The pressure equalizing assembly 205 preferably further includes a pressure gauge 340 to measure the pressure of the drilling fluids in conduit 310. The pressure gauge may be provided with and associated measurement electronics, known as an annular pressure while drilling (APWD) system. The pressure gauge 340 may be used to monitor conditions uphole, provide information for the actuator, check valve or other operational devices and/or to make uphole or downhole decisions using either manual or automatic controls.
Referring now to FIGS. 4A and 4B, the pressure controller 320 of FIGS. 3A and 3B is shown in greater detail. The pressure controller 320 includes a pressure cylinder 420 and a valve assembly 410. FIG. 4A depicts the valve assembly 410 in the open position, while FIG. 4B depicts the valve assembly 410 in the closed position.
The cylinder 420 of the pressure controller includes a movable fluid separator, such as a piston 430, defining a variable volume drilling fluid chamber 440 and a variable volume buffer fluid chamber 450. The piston 430 moves within the cylinder 420 in response to pressure such that pressure is equalized between the fluid chamber 440 and the buffer chamber 450.
The fluid chamber 440 is in fluid communication with conduit 330. Fluid in chamber 440, therefore, typically contains wellbore fluids flowing into conduit 330 through opening 360 as previously described with respect to FIGS. 3A and 3B. In contrast, buffer chamber 450 of FIGS. 4A and 4B is provided with a buffer fluid used to respond to the fluid pressure in the piston and advance through the pressure equalizing assembly. Preferably, low viscosity hydraulic fluid, such as Exxon Mobil Univis j26, Texaco Hydraulic Oil 5606G, etc., or other fluids, such as nitrogen gas, water, etc. may be utilized. The buffer chamber 450 is in selective fluid communication with conduit 310 via valve assembly 410.
Referring still to FIGS. 4A and 4B, valve assembly 410 preferably includes a sliding valve 460, a spring 470, an actuator 480 and an internal check valve 490. The sliding valve 460 is movable between an open position as depicted in FIG. 4A, and a closed position as depicted in FIG. 4B, to selectively allow pressure equalization between buffer chamber 450 and conduit 310.

Given data:
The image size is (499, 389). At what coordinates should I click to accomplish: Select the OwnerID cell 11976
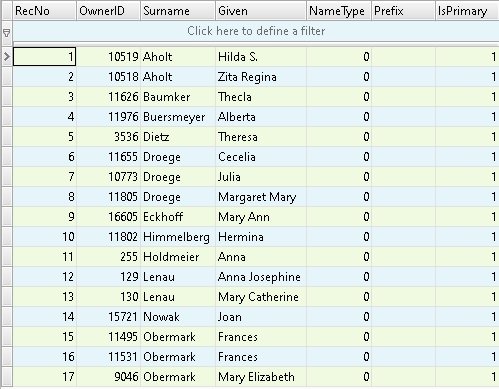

Requirement 1:
Based on the pressure controller text, decide whether each statement agrees with it. Answer yes or no for each and quote the deciding words.
(a) The piston moves so that pressure is equalized between the fluid chamber and the buffer chamber.
(b) FIG. 4A shows the valve assembly in the closed position.
(c) The fluid chamber 440 is in fluid communication with conduit 310.
Requirement 2: According to the pressure controller text, what two parts make up the pressure controller 320?
Requirement 3: List every part that the pressure controller text says valve assembly 410 preferably includes.
The material plays no part in this work.

Finished answer 1:
(a) Yes: "The piston 430 moves within the cylinder 420 in response to pressure such that pressure is equalized between the fluid chamber 440 and the buffer chamber 450."
(b) No: "FIG. 4A depicts the valve assembly 410 in the open position"
(c) No: "The fluid chamber 440 is in fluid communication with conduit 330."

Finished answer 2: A pressure cylinder 420 and a valve assembly 410.

Finished answer 3:
- Sliding valve 460
- Spring 470
- Actuator 480
- Internal check valve 490